◆ **What is required**: Only a number is required: how many lines of the material contain the word "button"?

__________________________________________________

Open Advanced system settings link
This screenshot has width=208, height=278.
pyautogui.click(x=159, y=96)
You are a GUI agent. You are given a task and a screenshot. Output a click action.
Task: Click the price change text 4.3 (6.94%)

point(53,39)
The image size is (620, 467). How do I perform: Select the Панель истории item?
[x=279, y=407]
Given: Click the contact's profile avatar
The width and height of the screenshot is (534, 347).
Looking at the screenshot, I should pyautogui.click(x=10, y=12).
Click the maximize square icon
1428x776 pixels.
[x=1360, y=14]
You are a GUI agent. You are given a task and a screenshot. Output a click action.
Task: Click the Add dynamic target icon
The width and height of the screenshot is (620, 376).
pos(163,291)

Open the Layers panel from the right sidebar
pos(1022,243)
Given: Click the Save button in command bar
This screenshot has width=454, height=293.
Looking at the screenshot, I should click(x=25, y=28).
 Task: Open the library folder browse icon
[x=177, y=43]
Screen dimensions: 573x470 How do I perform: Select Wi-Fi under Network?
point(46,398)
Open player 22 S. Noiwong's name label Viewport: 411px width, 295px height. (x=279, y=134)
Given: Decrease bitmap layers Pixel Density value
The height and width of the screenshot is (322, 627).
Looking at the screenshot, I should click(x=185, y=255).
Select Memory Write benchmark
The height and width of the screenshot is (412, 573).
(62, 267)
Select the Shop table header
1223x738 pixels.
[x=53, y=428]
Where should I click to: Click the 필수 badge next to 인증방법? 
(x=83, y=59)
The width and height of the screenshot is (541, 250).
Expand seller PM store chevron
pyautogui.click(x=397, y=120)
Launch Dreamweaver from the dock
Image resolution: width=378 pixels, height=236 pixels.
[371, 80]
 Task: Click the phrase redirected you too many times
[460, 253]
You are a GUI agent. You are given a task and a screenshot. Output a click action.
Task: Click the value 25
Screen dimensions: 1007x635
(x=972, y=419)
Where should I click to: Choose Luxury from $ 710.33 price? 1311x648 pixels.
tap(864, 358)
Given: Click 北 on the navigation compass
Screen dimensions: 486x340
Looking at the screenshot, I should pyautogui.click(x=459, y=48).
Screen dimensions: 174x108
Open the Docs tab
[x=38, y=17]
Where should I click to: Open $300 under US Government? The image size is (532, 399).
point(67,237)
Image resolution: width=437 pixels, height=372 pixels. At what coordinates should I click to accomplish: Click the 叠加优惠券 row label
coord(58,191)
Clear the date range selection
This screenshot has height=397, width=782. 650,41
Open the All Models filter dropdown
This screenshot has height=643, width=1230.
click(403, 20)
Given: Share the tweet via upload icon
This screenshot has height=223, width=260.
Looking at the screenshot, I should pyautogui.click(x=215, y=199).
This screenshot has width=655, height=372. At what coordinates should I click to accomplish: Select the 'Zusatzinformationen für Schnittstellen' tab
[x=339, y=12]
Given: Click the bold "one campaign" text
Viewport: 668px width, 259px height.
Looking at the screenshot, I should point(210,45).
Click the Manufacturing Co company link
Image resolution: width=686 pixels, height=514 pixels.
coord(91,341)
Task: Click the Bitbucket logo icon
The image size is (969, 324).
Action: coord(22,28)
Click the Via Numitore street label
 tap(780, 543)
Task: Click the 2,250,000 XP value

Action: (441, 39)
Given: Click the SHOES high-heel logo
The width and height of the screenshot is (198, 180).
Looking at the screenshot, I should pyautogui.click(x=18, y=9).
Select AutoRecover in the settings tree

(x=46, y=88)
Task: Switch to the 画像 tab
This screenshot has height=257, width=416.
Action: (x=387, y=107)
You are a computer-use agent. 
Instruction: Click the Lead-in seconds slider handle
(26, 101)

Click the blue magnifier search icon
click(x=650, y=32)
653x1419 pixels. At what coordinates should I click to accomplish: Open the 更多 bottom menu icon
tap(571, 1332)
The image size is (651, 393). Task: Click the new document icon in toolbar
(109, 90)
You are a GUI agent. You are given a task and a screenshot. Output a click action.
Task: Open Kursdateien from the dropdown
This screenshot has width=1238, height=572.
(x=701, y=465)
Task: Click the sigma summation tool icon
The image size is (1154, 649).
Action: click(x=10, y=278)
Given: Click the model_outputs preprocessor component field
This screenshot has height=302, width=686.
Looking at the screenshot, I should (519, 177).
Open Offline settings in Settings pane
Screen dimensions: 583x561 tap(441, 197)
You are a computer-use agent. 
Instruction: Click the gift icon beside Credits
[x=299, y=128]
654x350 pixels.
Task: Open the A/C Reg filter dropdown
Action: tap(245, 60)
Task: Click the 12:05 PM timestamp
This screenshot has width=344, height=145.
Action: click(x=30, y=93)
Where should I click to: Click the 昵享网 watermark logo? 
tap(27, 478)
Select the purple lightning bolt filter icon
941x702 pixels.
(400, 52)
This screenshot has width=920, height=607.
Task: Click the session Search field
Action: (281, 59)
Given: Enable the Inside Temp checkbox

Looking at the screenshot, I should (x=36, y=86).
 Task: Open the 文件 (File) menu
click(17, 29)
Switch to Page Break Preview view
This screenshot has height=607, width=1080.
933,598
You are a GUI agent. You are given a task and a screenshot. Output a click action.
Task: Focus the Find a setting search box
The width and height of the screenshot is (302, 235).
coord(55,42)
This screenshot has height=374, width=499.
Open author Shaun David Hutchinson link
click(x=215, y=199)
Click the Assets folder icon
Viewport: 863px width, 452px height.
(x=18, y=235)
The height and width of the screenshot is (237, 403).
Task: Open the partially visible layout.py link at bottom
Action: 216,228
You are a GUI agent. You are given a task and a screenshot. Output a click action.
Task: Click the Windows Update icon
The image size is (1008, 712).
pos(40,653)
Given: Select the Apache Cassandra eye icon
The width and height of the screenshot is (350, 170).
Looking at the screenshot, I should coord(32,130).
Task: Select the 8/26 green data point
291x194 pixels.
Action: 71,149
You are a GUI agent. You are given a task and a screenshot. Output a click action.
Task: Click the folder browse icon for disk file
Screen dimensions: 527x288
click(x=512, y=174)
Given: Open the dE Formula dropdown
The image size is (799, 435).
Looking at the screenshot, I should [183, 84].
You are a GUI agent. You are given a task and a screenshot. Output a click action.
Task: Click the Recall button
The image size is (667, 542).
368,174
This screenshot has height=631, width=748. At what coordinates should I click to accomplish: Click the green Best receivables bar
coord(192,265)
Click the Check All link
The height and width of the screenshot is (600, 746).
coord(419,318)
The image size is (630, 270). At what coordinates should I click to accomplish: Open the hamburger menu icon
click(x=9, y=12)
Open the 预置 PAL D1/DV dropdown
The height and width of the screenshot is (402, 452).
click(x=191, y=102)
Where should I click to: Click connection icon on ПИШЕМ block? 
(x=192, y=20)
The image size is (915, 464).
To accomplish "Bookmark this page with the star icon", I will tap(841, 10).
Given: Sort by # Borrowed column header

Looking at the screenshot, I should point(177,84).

__________________________________________________

◆ **Answer box**: 2